Pol Taburet’s first monographic exhibition at an institution opens at Lafayette Anticipations on June 21st. ‘OPERA III: ZOO “The Day of Heaven and Hell”’ brings together paintings, sculptures and installations around the idea of interiority, both architectural and psychic. 26-year-old Taburet, who lives and works in Paris, has been named one of the most promising young French artists of his generation. Extending his painting practice and exploring new media, this show sees Taburet draw on personal and collective mythology, particularly the tales passed down from generation to generation. Taburet’s grotesque and monstrous visions evoke the imagination of childhood and plunge us into a reality close to hallucination. The inanimate comes to life in the shadowy rooms of Fondation Galeries Lafayette. ‘OPERA III: ZOO “The Day of Heaven and Hell”’ is the last part of a trilogy of exhibitions that deals with the power of the imagination.

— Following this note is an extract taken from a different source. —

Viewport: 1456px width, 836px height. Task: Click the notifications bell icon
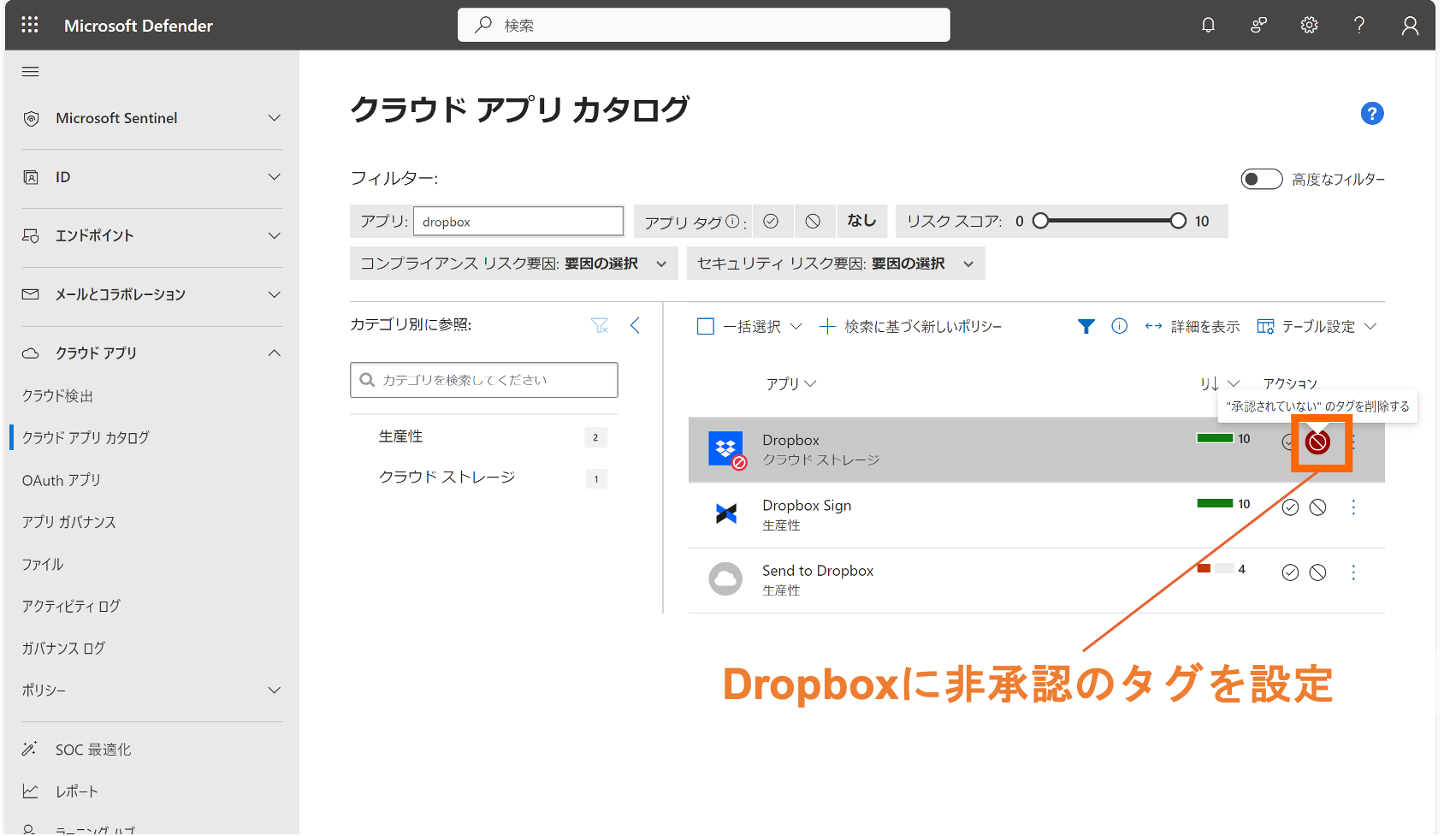coord(1208,25)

Pol Taburet: ‘Jumping out the womb like my daddy is the devil,’ 2022, acrylic and alcohol on canvas // Photo by Jiayun Deng, courtesy of the artist and Balice Hertling, Paris

Städel Museum

Ugo Rondinone: ‘Sunrise. East.’
Exhibition: June 28–Oct. 5, 2023
staedelmuseum.de
Schaumainkai 63, 60596 Frankfurt, Germany, click here for map

Swiss artist Ugo Rondinone has transformed the hill above Frankfurt’s Städel Garden into a strange landscape with his grotesque creatures. In ‘Sunrise. East.,’ Rondinone has produced 12 silver aluminium heads to represent each calendar month. Larger than life, the huge sculptural heads are reduced to their facial expressions, triggering diverse emotions and associations, and evoking the visual language of comics and emoticons. Coming face-to-face with the ghostly creatures populating the museum garden, visitors are confronted with an entire year in fast forward. The exhibition was curated by Städel Museum’s Deputy Head of Contemporary Art, Svenja Grosser.

Ugo Rondinone: ‘Sunrise. East. August,’ 2005, cast aluminium on a concrete pedestal, 210 x 150 x 140 cm // Photo by Stefan Altenburger, courtesy of the artist

MOCA Toronto

Group Show: ‘Impostor Cities’
Exhibition: June 28–Oct. 5, 2023
moca.ca
158 Sterling Rd, M6R 2B7 Toronto, Canada, click here for map

‘Impostor Cities’ at MOCA Toronto is concerned with architectural identity and faking it. Through clips, video interviews and green-screen opportunities, the show explores the patchwork impressions of Canada’s buildings, cities and landscapes as fictional places in film and television. Initially commissioned by the Canada Council for the Arts for the 2020 Canadian Pavilion at the Venice Architecture Biennale, ‘Impostor Cities’ is now being fully realised for the first time. A screening room shows clips from over 3,000 films and television shows shot in Canada, while a collection of video interviews with Canadian architects and filmmakers exposes the existence of a cinematic reality beyond the city’s historical identity. This multimedia project is a playful critique of cultural representation, examining movies as powerful sites of architectural experience, expression and authenticity.

‘Impostor Cities’, screening room installation view // Courtesy Impostor Cities

Schloss Altdöbern

Group Show: ‘Rohkunstbau28’
Exhibition: June 18–Oct. 29, 2023
rohkunstbau.net
Schloss Altdöbern, Am Park, 03229 Altdöbern, Germany, click here for map

With its four-month long exhibition, entitled ‘Endlich Frieden! Die Sorge um sich und die anderen’ [Peace at last! Concern for yourself and others], Rohkunstbau 28 asks bold questions about the ethical prerequisites for an end to violence—violence against nature and against others. The 28th edition of Rohkunstbau looks for artistic answers, combining positions from different genres and inspired by the unique architecture of Altdöbern Castle. Participants of this year’s edition include: Banksy (UK), AA Bronson (CAN), Rufina Baslowa (BLR/CZ), Mike Bourscheid (LUX/CAN), Andrea Bowers (USA), Gaëlle Choisne (F/Haiti), Mariechen Danz (IRL/D), Sarah Entwistle (GB/D), Noémie Goudal (F/UK), Axel Hütte (D), Sven Johne (D), Allan McCollum / Matt Mullican (USA), Olena Pronkina (UKR), Bertram von Undall (DRK) and more.